Sengketa Tanah di Kota Bogor khususnya Kelurahan Bantar Jati dan Kelurahan Tegal Gundil.

mbminvestigasi.com | Sengketa Tanah di Kota Bogor khususnya Kelurahan Bantar Jati dan Kelurahan Tegal Gundil.

MBMINVESTIGASI.COM, Jakarta – DPN Peduli Nusantara yang konsen di bidang advokasi kebijakan publik menyikapi tentang adanya fenomena sengketa tanah di wilayah Warung Jambu (Kelurahan Bantarjati dan Kelurahan Tegalgundil), Kota Bogor, mengenai pembatalan Sertifikat Hak Milik (SHM) No. 2729/Tegalgundil (dahulu SHM No. 1346/Bantarjati) seluas 7.233 M² atas nama M. Yasin di PTUN Bandung menunjukkan bahwa kepastian hukum administrasi negara harus ditegakkan demi mewujudkan keadilan hukum yang hakiki bagi masyarakat.

Sengketa ini mencerminkan benturan klaim kepemilikan tanah yang akhirnya diselesaikan lewat jalur peradilan tata usaha negara untuk mengoreksi cacat yuridis atau administratif dalam penerbitan sertifikat.

Analis hukum dari kasus sengketa pertanahan ini menggunakan tiga perspektif teori hukum dan sosiologi hukum dalam bingkai hukum berkeadilan adalah sebagai berikut:

1. Perspektif Teori Thomas Hobbes (Leviathan & Kontrak Sosial) Teori Thomas Hobbes menekankan pentingnya peran negara (The Leviathan) sebagai otoritas tunggal yang sah untuk mencegah kekacauan (chaos) atau kondisi homo homini lupus (manusia menjadi serigala bagi manusia lain).

Analisis Kasus :

* Tanpa adanya campur tangan negara, klaim saling tumpang tindih atas tanah Warung Jambu antara pihak M. Yasin dan warga atau pihak lain akan memicu konflik horizontal yang berkepanjangan.

Aplikasi Hukum :

* Melalui proses hukum di PTUN Bandung, masyarakat menyerahkan penyelesaian sengketa kepada lembaga peradilan yang sah.

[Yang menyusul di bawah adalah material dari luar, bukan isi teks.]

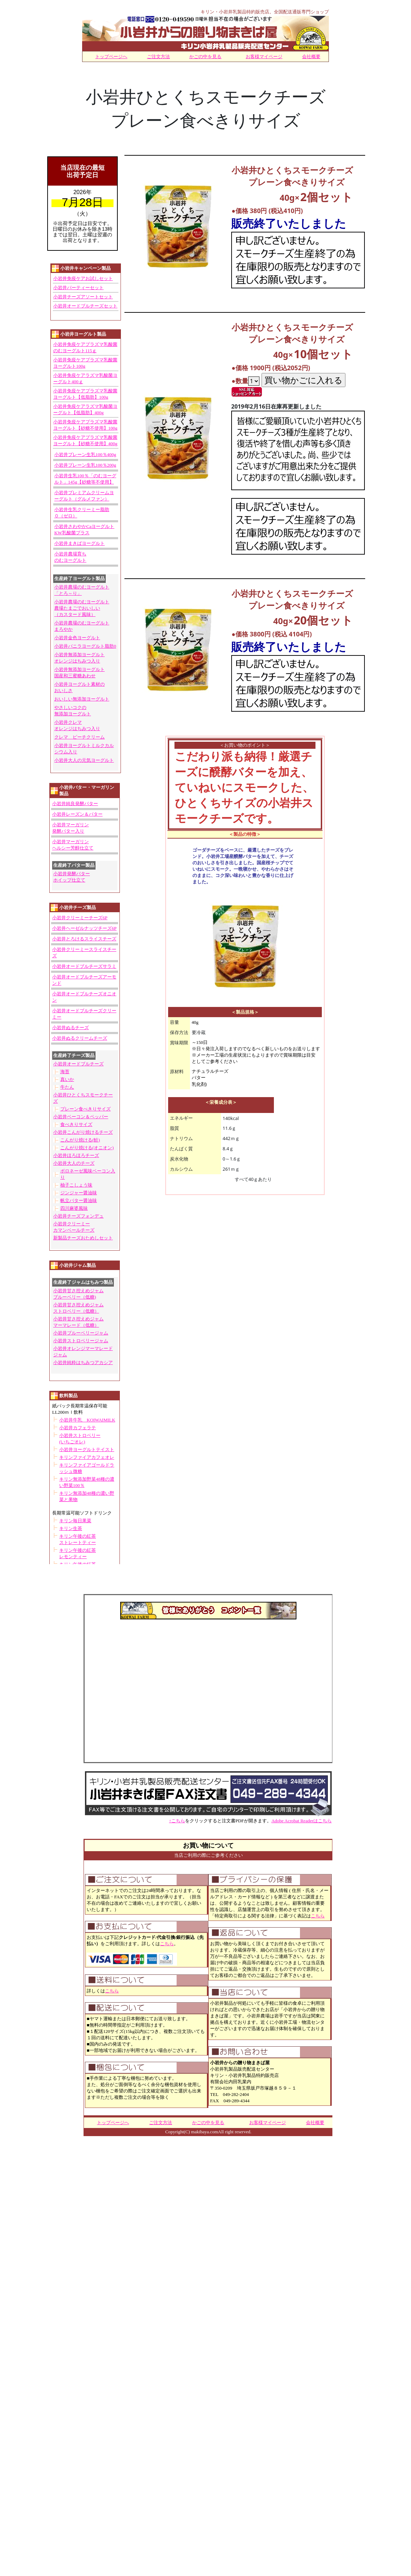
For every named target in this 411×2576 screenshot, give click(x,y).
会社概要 (311, 56)
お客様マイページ (264, 56)
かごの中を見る (205, 56)
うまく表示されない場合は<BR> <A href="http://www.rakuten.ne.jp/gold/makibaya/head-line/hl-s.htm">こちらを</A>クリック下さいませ (84, 859)
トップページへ (111, 56)
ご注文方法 (158, 56)
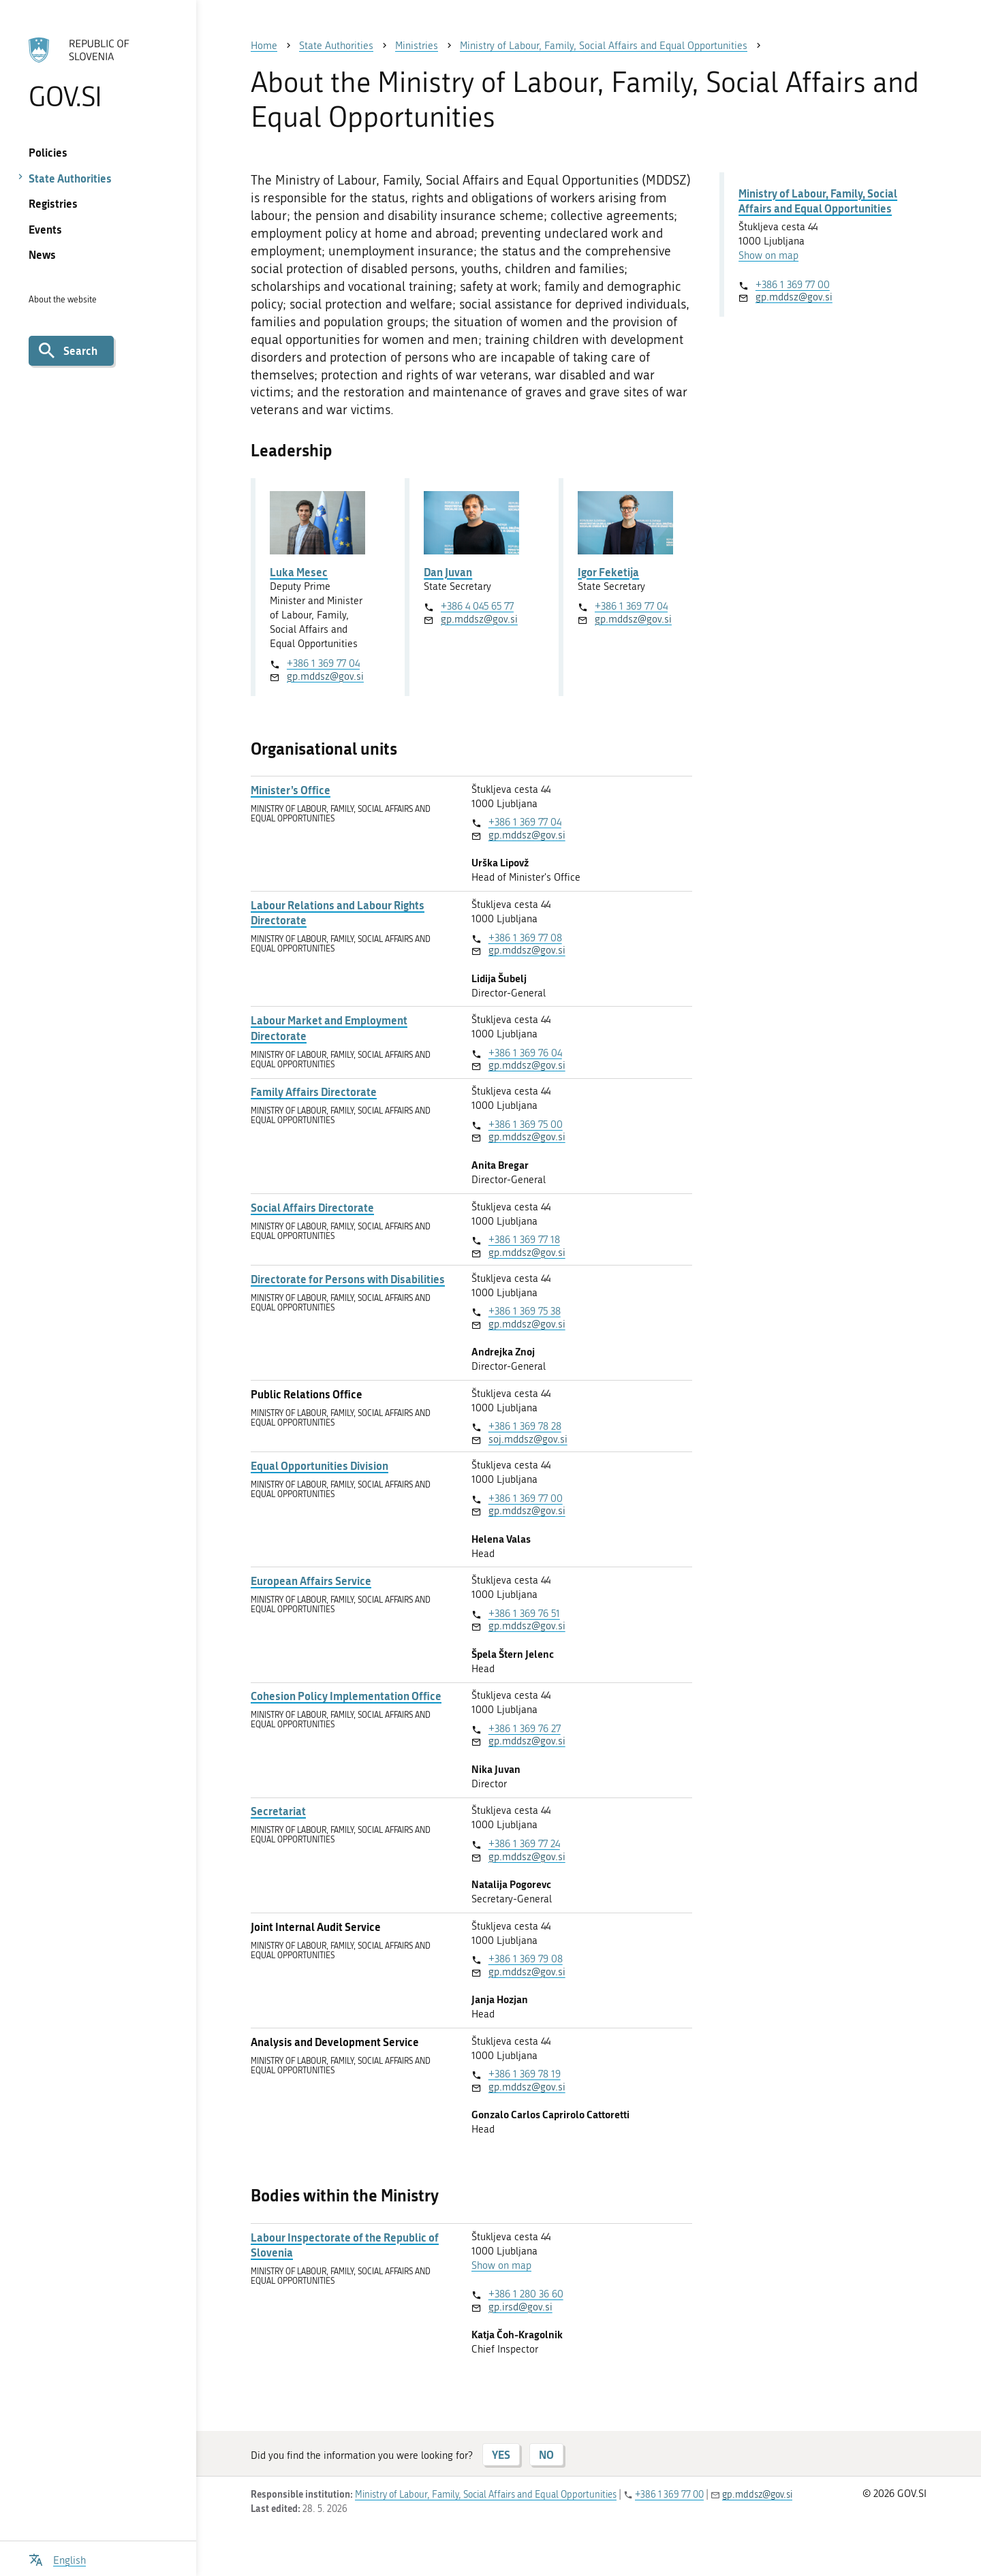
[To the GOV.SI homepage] (98, 72)
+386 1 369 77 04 (323, 663)
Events (45, 229)
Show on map (501, 2265)
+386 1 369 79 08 (525, 1959)
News (42, 254)
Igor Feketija (608, 572)
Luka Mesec (299, 572)
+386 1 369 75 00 (525, 1124)
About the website (63, 299)
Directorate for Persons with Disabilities (348, 1279)
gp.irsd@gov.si (520, 2307)
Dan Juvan (448, 572)
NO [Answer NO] (546, 2454)
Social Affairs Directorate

Putusan pembatalan sertifikat oleh PTUN dan perintah eksekusi oleh Badan Pertanahan Nasional (BPN) merupakan perwujudan dari fungsi negara untuk meredam konflik, menjaga ketertiban umum, dan menegakkan aturan main yang disepakati bersama dalam kontrak sosial.

2. Perspektif Teori Sosiologi Hukum Donald Black (The Behavior of Law).

Donald Black melihat hukum sebagai variabel kuantitatif yang perilakunya dipengaruhi oleh struktur sosial, stratifikasi, morfologi, kultur, dan kontrol sosial dalam masyarakat.

Salah satu tesis Black menyatakan bahwa hukum akan cenderung lebih aktif (atau tajam) jika digerakkan oleh pihak yang memiliki status sosial lebih tinggi terhadap status yang lebih rendah, atau sebaliknya, efektivitas hukum sangat bergantung pada “jarak sosial” para pihak.

Analisis Kasus :

* Sengketa tanah di Bantarjati dan Tegalgundil ini tidak terjadi di ruang hampa sosiologis.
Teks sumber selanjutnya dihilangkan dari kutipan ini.